ASVspoof 2021 is the forth edition in the series of bi-annual challenges which aim to promote the study of spoofing and the design of countermeasures to protect automatic speaker verification systems from manipulation. In addition to a continued focus upon logical and physical access tasks in which there are a number of advances compared to previous editions, ASVspoof 2021 introduces a new task involving deepfake speech detection. This paper describes all three tasks, the new databases for each of them, the evaluation metrics, four challenge baselines, the evaluation platform and a summary of challenge results. Despite the introduction of channel and compression variability which compound the difficulty, results for the logical access and deepfake tasks are close to those from previous ASVspoof editions. Results for the physical access task show the difficulty in detecting attacks in real, variable physical spaces. With ASVspoof 2021 being the first edition for which participants were not provided with any matched training or development data and with this reflecting real conditions in which the nature of spoofed and deepfake speech can never be predicated with confidence, the results are extremely encouraging and demonstrate the substantial progress made in the field in recent years.


Key findings
Results showed encouraging progress in logical access and deepfake tasks, with the best system achieving a min t-DCF of 0.2177 and an EER of 1.32% for logical access. The physical access task proved more challenging, while the deepfake task showed evidence of overfitting to the progress partition.

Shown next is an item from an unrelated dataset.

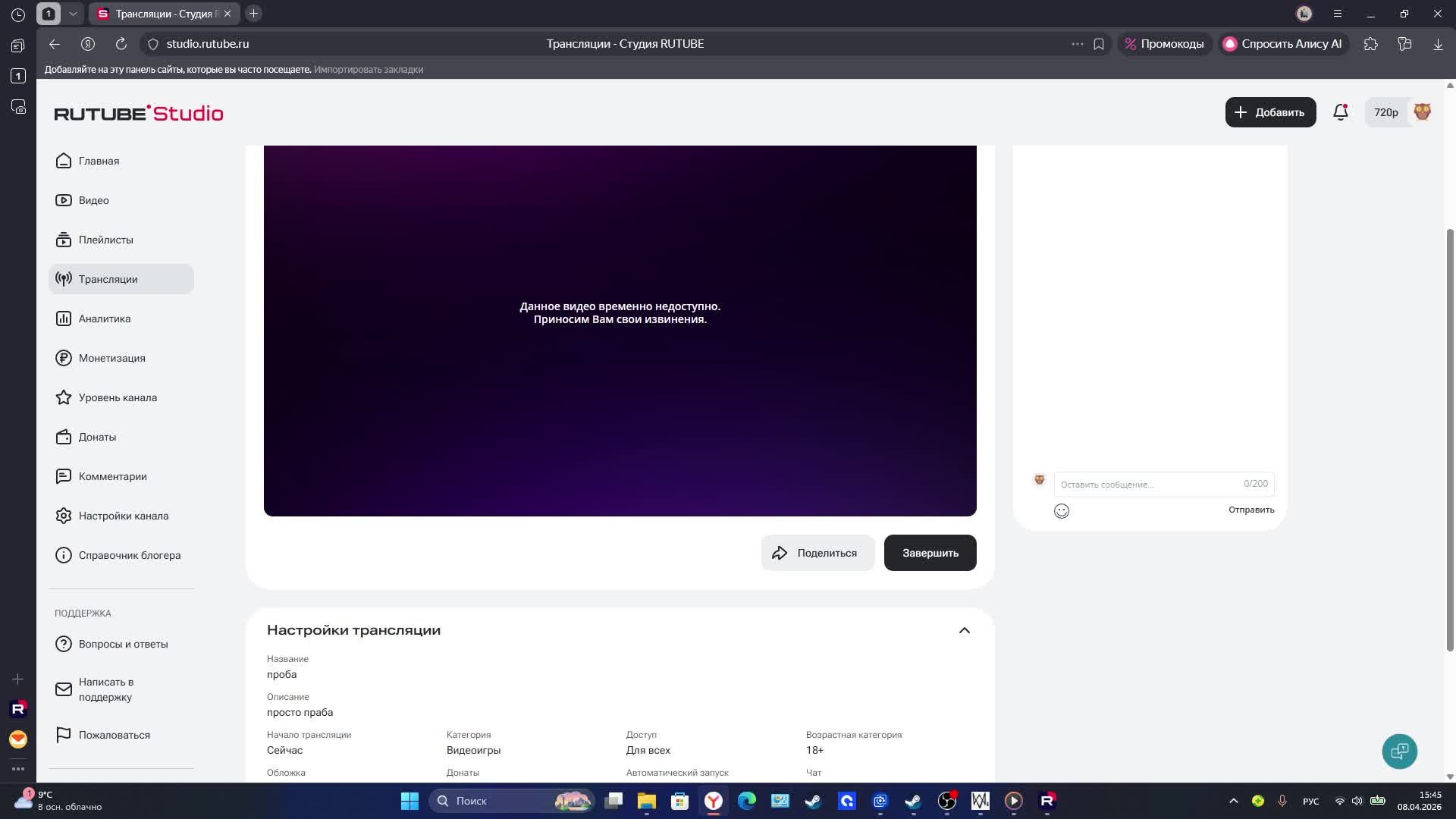Open emoji picker in chat
The width and height of the screenshot is (1456, 819).
[x=1061, y=511]
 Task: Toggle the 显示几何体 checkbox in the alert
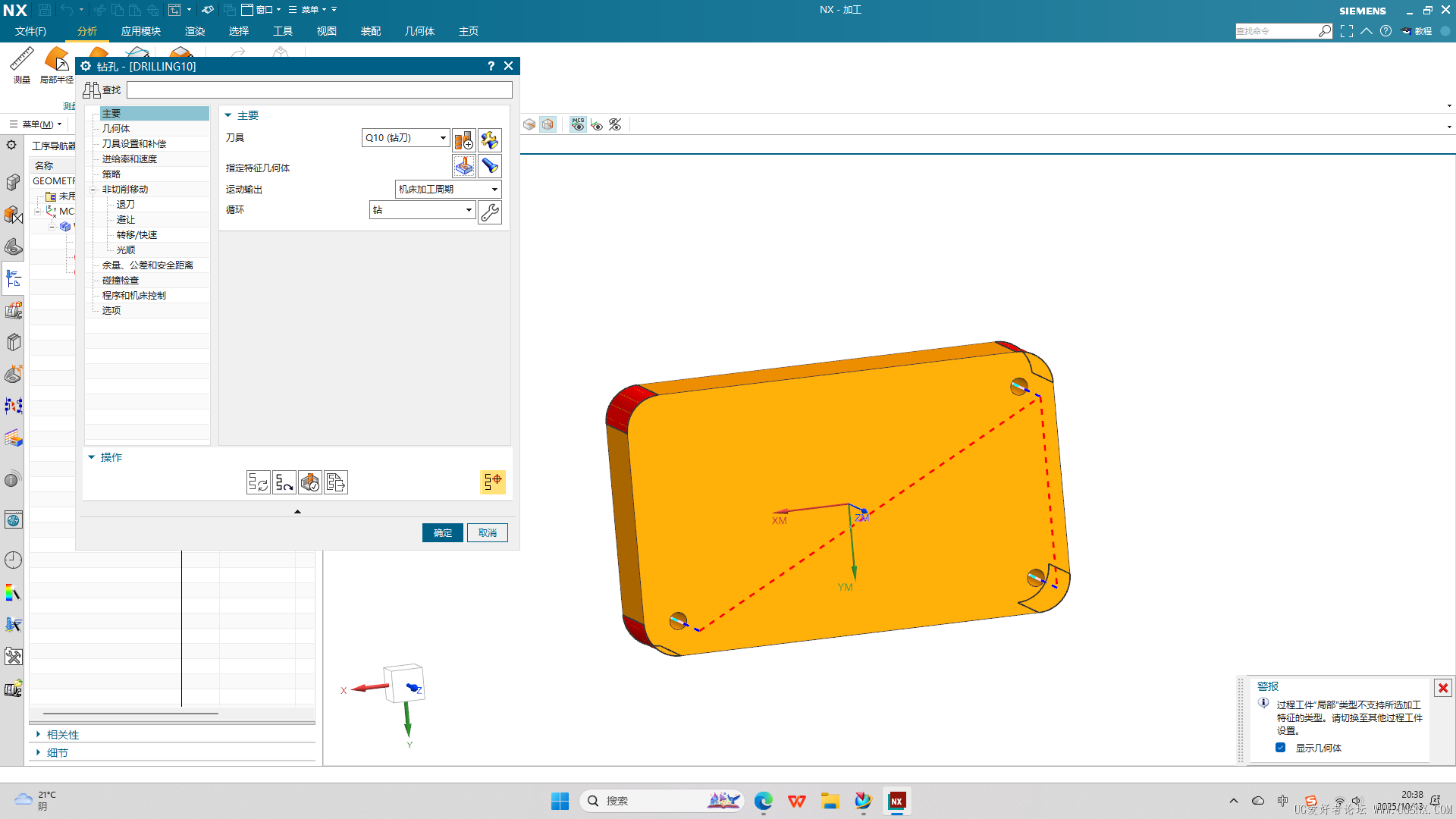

Statistical significance tests revealed notable performance differences between top-ranked systems.
Approach
The challenge involved developing countermeasures for three tasks: logical access, physical access, and deepfake speech detection. Participants were evaluated using tandem detection cost function (t-DCF) for logical and physical access, and equal error rate (EER) for deepfake detection. No matched training or development data was provided.
Datasets
ASVspoof 2019 databases (VCTK corpus) for logical and physical access, and ASVspoof 2019 LA evaluation set and other undisclosed corpora for the deepfake task. New evaluation partitions were created for all three tasks.
Model(s)
GMM-based systems using CQCCs or LFCCs, LFCC-LCNN, and RawNet2 architecture were used as baselines. Participants were free to use any other models.
Author countries
Japan, China, Italy, Bangladesh, Spain, Germany, Unknown